During the midmonth dip, I added a little to my overall equity allocations.  I used the pullback as an opportunity to fill out some client allocations and put a little cash to work in some high-quality names.  These were small additions and not major shifts but with some of the big tech names dipping around 20%, it gave me an opportunity to put some money to work.  If we do see any weakness around the election, I expect to continue to allocate some of the excess cash some clients are currently sitting on.  While I still have not returned to a full equity allocation, I am opportunistically adding to quality names, not speculative ones.

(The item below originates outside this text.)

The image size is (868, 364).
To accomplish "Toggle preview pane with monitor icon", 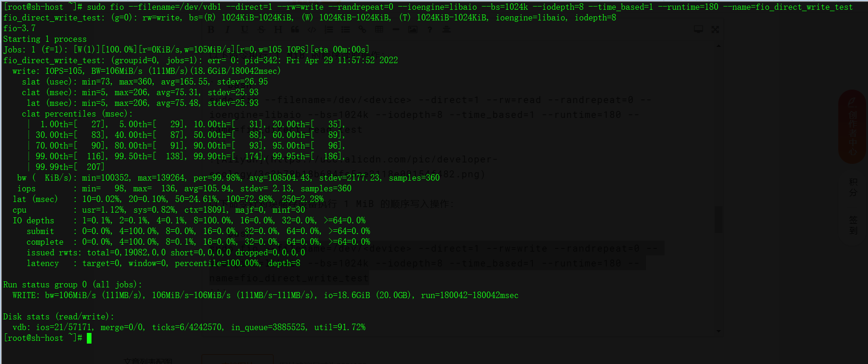I will click(698, 29).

Domestically, I continue to maintain my overweight to technology.  Even with the pullback, we saw this month I think this sector still has the best long-term prospect for growth.  I also continued to shift more to large-cap names over small-cap.  I think the growth potential is greater in small-cap names, however, if there is a resurgence of the Coronavirus, the larger companies will hold up better and I am willing to make that tradeoff.

On the international side, I stopped adding back to Europe as the prospects of another virus lockdown look more realistic.  Asia and some Chinese names, in particular, have also become a lot more interesting.  If we believe the data coming out of China, then their handling of the virus and the subsequent economic recovery has returned the country to close to normal. Add on top of this the prospects of a Biden win and some Chinese names could have some room to run. I am not going fully overweight here but will opportunistically add some large-cap Chinese names.

While there has been a recent spike in rates, I expect rates to settle back down and continue to be relatively range-bound. Cash is still king here and I would rather maintain a higher cash allocation as a replacement for some fixed income exposure at this point.